Les frappes précédentes, menées il y a un an par les États-Unis, n’ont pas dissuadé le régime syrien; elles l’ont simplement refroidi momentanément. Comment pourrait-il en être autrement cette fois-ci? Les alliés se félicitent d’avoir détruit en quelques heures les principales installations de production d’armes chimiques en Syrie. On ne revendique aucun mort, aucune catastrophe humanitaire que la destruction d’un arsenal d’armes chimiques aurait pu engendrer. Un peu comme si les missiles étaient tombés sur des installations fantômes.
Le problème reste entier. Selon les informations communiquées par Washington, Londres et Paris, la cinquantaine de victimes de l’attaque de Douma, commise le sept avril dernier, ont été empoisonnées au chlore, une substance non contrôlée, essentielle à la filtration des eaux, qui peut être transformée en arme létale avec une facilité déconcertante.

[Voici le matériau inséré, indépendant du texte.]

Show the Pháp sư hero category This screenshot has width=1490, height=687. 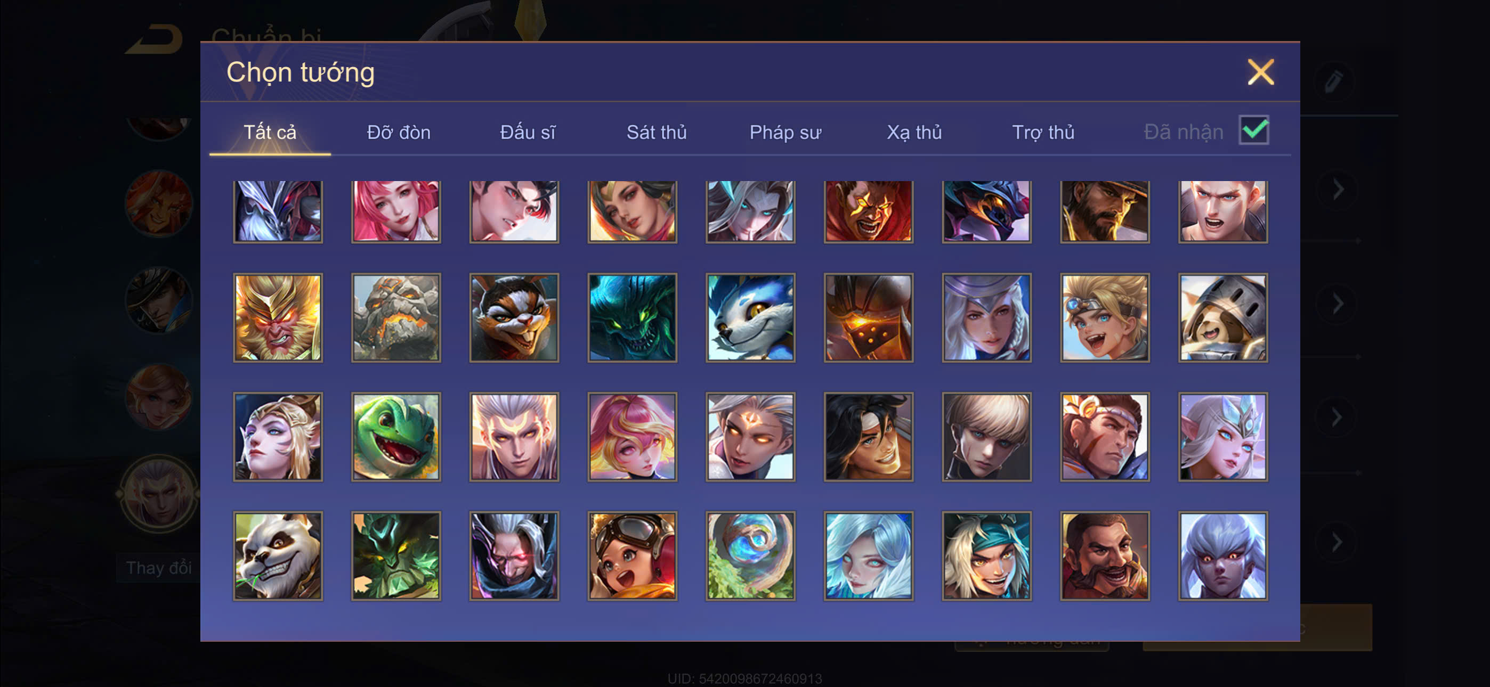click(x=785, y=132)
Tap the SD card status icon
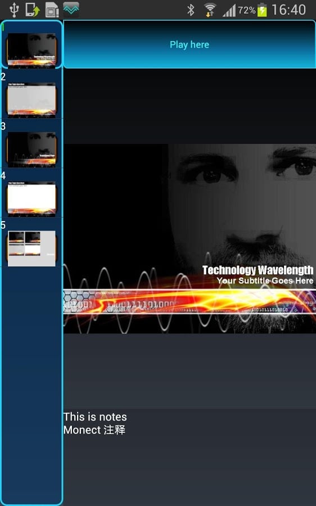316x506 pixels. point(52,10)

Bachar al-Assad peut très bien importer ce qu’il ne sera plus en mesure de fabriquer à l’échelle locale.
Il ne faut surtout pas perdre de vue l’étonnante capacité de ce régime de rebondir et de déjouer les sanctions. Après avoir prétendu pendant des années qu’il ne possédait aucune arme chimique, Bachar al-Assad avait finalement accepté la destruction de 1300 tonnes d’agents meurtriers et de 24 installations, sous la supervision de la Russie et des États-Unis. L’initiative, menée en 2013, avait été présentée comme un succès de la diplomatie par l’ancien secrétaire d’État John Kerry. Damas a surtout gagné du temps, en sachant bien exploiter le désarroi américain au Moyen-Orient.

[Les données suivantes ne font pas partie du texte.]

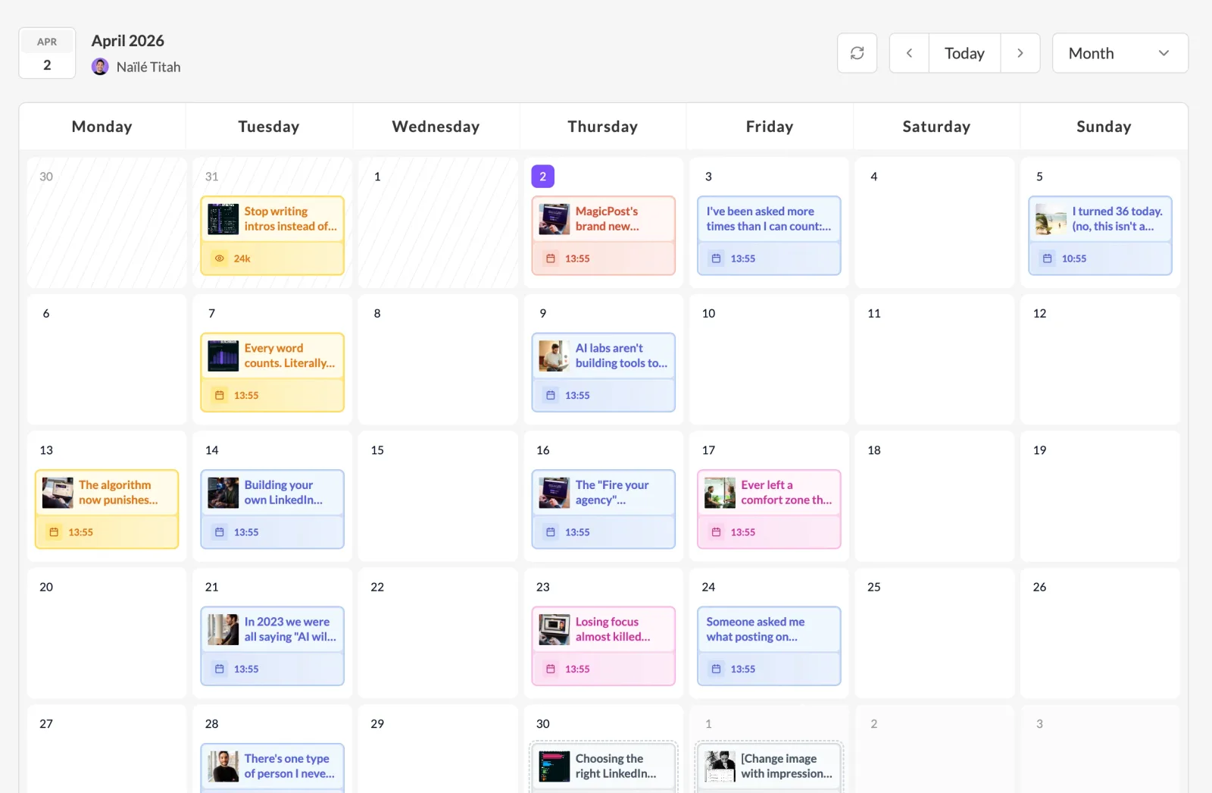
Task: Jump to Today in the calendar
Action: click(964, 53)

En dépit de ses imperfections, la diplomatie est préférable à une intervention militaire en Syrie. Toute la semaine, le secrétaire à la Défense, James Mattis, a fait part de ses préoccupations quant à la perspective de se lancer dans une intervention incontrôlable. À l’ère de Trump, la politique militaire est à l’exact contraire du Docteur Folamour. Les généraux tempèrent les ardeurs d’un président qui veut appuyer sur tous les boutons rouges mais qui, heureusement, fait le plus gros des dégâts dans des gazouillis belliqueux et intempestifs.
De fait, les États-Unis, la France et le Royaume-Uni ont tout fait pour éviter de frapper les forces russes et iraniennes, qui demeurent très actives sur le terrain. Il y a longtemps que la Syrie n’est plus le théâtre d’une guerre civile opposant un régime tyrannique à des factions opposées. Il s’agit d’une guerre «confessionnelle et sectaire», pour reprendre l’expression du politologue de l’Université Sherbrooke Sami Aoun. Une guerre régionale dans laquelle sont impliquées ou mises en cause un nombre dérangeant de puissances et de superpuissances: l’Iran, l’Arabie saoudite, la Turquie, Israël, la Russie, les États-Unis, le Kurdistan. Sans parler de la ligne de fracture entre alaouites, sunnites et chiites.
Épuisés par les campagnes militaires au succès relatif en Afghanistan et en Irak, les États-Unis ont perdu de leur pouvoir d’influence au Moyen-Orient. Sur les ondes de CNN, le commentateur et journaliste Fareed Zakaria faisait remarquer que Donald Trump imitait Barack Obama sur la ligne de conduite à l’égard de la Syrie. En l’absence d’un allié modéré avec suffisamment de poids et d’organisation sur le terrain, il en est réduit à rappeler de temps à autre, par la force d’un tir de missiles, qu’il y a une ligne plus ou moins rouge à ne pas franchir quant à l’utilisation d’armes chimiques.
Il ne reste plus que l’espoir d’une solution diplomatique. Elle viendra, un jour, si la justice internationale est assez forte pour juger ce criminel de guerre qu’est Bachar al-Assad.